- Abbreviation: LDP
- Leader: Talal Arslan
- Vice-chairman: Marwan Abou Fadel
- Founder: Talal Arslan
- Founded: 1 July 2001
- Headquarters: Choueifat
- Ideology: Conservatism Druze interests
- Political position: Centre-right
- National affiliation: March 8 Alliance
- Parliament of Lebanon: 0 / 128
- Cabinet of Lebanon: 0 / 24

Party flag

Website
- Official Site

= Lebanese Democratic Party =

Lebanese political party

The Lebanese Democratic Party (الحزب الديمقراطي اللبناني) is a political party in Lebanon established by Prince Talal Arslan and Marwan Abou Fadel in 2001. Prince Talal is the son of Lebanese Druze leader Emir Magid Arslan and has presided over the party ever since its establishment.

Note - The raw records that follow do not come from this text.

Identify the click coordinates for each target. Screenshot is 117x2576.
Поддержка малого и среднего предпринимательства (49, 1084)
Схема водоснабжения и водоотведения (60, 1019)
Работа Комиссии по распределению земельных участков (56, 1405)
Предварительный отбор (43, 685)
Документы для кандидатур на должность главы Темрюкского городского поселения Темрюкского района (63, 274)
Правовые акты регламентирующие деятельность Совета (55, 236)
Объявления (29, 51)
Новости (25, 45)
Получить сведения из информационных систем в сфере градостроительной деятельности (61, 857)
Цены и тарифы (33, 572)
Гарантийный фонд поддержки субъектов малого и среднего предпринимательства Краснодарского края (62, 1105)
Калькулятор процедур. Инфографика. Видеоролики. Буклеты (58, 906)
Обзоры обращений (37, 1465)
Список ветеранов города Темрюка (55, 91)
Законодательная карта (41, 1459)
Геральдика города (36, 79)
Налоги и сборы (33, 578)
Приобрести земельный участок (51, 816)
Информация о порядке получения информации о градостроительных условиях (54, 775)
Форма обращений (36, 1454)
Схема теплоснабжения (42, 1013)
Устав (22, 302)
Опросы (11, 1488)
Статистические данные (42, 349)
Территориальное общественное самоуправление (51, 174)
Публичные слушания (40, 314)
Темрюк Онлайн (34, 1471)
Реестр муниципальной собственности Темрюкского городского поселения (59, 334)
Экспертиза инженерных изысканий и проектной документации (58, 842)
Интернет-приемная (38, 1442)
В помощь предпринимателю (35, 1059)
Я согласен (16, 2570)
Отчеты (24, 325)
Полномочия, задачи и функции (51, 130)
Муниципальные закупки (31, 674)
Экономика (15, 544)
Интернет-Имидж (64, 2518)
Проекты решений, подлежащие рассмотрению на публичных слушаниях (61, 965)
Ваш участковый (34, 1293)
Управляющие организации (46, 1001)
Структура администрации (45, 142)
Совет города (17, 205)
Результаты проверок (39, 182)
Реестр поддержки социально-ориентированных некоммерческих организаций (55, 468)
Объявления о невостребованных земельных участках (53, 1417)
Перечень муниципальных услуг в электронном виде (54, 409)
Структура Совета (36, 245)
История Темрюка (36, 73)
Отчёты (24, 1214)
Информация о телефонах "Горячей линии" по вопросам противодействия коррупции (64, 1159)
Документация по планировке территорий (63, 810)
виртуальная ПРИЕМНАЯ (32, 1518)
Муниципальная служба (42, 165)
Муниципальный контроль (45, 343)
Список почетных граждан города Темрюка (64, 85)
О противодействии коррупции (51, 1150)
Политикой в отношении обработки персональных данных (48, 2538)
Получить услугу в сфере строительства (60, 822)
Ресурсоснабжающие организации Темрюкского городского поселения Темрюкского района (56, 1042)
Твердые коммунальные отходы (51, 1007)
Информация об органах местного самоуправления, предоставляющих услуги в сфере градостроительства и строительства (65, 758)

The Lebanese Democratic Party is officially secular and has members from all Lebanese sects, but most of its support comes from the Druze, who support the Arslan family. It is part of the March 8 Alliance.

The party was represented in the Lebanese parliament in 2000 and in 2009. In the General elections of 2009, Talal Arslan won a seat in the Parliament representing the Aley district, and Fadi Awar the one representing the Baabda district.